| What the exercise asks |
Lines below that hold the word "folder" must be copied in full.

[Saved data entries]
-*-

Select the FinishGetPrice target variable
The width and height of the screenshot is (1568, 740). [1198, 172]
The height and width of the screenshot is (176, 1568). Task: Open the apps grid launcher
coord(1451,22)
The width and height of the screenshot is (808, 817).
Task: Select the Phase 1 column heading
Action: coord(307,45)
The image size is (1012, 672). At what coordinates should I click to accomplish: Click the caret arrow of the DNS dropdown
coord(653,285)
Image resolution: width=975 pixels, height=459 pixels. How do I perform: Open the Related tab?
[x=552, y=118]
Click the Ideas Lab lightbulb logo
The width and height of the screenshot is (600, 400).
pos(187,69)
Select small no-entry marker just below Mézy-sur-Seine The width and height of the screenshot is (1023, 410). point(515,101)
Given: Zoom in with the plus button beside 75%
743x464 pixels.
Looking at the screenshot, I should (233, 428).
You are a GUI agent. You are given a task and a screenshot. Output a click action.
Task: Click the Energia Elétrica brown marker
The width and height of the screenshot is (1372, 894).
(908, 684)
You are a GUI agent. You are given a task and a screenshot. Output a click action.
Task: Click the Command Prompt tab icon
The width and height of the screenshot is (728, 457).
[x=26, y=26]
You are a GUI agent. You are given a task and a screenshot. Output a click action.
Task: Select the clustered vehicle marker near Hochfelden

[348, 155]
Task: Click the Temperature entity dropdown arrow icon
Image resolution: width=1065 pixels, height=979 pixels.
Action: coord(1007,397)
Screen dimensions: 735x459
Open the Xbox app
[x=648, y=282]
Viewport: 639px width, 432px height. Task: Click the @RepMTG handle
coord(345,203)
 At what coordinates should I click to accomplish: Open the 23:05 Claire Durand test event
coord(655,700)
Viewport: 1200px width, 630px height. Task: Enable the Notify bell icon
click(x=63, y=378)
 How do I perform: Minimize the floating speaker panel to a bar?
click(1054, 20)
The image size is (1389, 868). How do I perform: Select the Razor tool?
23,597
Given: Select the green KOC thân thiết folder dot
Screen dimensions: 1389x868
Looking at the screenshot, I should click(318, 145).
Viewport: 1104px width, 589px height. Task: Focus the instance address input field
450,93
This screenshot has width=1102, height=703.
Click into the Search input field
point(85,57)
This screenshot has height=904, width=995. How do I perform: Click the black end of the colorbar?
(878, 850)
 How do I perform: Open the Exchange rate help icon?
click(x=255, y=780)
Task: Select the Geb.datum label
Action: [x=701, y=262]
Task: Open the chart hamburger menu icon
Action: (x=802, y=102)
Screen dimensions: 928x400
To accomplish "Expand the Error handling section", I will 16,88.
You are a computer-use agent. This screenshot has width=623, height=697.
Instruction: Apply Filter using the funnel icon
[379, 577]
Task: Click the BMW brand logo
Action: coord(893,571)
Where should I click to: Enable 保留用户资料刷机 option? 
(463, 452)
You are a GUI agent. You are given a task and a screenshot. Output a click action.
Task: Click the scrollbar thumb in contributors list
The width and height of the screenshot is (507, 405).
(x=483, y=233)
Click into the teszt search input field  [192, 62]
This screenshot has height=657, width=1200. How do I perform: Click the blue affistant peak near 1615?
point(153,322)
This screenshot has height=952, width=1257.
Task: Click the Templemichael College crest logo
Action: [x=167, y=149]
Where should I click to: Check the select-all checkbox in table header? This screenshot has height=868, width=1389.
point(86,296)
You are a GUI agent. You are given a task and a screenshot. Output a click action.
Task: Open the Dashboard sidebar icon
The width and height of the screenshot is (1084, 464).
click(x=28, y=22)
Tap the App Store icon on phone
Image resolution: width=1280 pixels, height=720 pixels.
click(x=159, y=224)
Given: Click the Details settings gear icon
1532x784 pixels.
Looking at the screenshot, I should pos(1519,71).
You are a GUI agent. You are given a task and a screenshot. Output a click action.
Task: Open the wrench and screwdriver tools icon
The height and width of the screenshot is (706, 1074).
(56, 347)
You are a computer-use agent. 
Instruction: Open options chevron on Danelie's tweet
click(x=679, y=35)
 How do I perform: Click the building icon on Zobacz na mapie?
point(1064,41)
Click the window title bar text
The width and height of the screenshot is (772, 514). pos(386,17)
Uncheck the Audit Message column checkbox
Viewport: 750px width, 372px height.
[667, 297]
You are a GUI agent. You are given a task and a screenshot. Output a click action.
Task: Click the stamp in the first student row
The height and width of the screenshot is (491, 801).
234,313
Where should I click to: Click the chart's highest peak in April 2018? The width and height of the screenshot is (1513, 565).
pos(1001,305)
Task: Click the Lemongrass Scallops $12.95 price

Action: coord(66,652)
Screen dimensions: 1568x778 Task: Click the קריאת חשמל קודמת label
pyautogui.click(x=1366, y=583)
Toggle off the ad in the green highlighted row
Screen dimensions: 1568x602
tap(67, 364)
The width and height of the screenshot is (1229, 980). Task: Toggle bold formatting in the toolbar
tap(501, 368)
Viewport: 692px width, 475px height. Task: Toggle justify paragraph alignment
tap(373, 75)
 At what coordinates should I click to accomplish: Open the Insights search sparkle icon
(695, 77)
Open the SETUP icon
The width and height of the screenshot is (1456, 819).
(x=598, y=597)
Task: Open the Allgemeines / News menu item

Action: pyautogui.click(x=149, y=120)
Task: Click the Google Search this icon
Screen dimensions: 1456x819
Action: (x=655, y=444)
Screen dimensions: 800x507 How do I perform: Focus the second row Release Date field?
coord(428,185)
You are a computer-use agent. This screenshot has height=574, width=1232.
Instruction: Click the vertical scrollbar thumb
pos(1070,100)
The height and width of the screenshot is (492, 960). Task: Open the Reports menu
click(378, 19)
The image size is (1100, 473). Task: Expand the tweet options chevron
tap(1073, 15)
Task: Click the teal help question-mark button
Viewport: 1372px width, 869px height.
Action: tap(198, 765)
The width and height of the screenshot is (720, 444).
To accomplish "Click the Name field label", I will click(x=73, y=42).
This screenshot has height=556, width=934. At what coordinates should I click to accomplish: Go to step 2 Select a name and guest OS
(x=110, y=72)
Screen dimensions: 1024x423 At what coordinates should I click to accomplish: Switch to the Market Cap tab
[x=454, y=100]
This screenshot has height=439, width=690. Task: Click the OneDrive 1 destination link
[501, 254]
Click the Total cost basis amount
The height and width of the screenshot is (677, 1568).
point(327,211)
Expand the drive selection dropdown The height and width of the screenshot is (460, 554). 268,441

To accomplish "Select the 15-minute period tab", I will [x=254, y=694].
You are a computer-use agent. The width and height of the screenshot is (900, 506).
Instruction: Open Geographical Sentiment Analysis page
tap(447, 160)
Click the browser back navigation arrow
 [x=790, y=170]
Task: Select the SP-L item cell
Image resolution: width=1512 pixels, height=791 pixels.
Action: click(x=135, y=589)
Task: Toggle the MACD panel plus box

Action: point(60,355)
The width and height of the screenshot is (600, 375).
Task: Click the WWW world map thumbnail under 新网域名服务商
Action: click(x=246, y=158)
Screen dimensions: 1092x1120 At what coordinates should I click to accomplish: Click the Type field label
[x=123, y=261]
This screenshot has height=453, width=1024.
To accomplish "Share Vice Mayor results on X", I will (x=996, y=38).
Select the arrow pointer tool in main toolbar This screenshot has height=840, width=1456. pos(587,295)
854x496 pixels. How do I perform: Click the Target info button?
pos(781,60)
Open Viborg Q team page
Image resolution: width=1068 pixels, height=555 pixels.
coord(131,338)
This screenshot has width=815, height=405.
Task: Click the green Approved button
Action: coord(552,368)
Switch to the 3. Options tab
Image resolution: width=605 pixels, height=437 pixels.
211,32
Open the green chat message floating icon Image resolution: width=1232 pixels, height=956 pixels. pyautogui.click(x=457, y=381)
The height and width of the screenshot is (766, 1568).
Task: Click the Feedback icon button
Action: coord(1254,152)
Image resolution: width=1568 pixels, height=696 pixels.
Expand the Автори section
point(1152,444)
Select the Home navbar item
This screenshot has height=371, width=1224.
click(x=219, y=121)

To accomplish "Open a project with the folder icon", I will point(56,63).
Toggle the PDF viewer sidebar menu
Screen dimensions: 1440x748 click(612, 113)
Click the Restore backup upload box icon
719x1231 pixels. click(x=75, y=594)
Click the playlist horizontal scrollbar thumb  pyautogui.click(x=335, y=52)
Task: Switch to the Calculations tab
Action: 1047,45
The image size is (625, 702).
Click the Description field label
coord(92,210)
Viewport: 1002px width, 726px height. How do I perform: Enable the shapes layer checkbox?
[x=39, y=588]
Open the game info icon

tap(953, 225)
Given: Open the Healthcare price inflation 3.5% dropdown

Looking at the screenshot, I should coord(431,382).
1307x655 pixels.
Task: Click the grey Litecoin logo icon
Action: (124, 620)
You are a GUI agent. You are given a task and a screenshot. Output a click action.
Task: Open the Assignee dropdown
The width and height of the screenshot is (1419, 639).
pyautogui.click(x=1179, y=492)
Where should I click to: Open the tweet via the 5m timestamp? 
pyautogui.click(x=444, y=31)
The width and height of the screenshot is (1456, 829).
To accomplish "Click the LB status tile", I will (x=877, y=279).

-*-

| Response to this exercise |
Given: Select the green KOC thân thiết folder dot
To accomplish "Open a project with the folder icon", I will point(56,63).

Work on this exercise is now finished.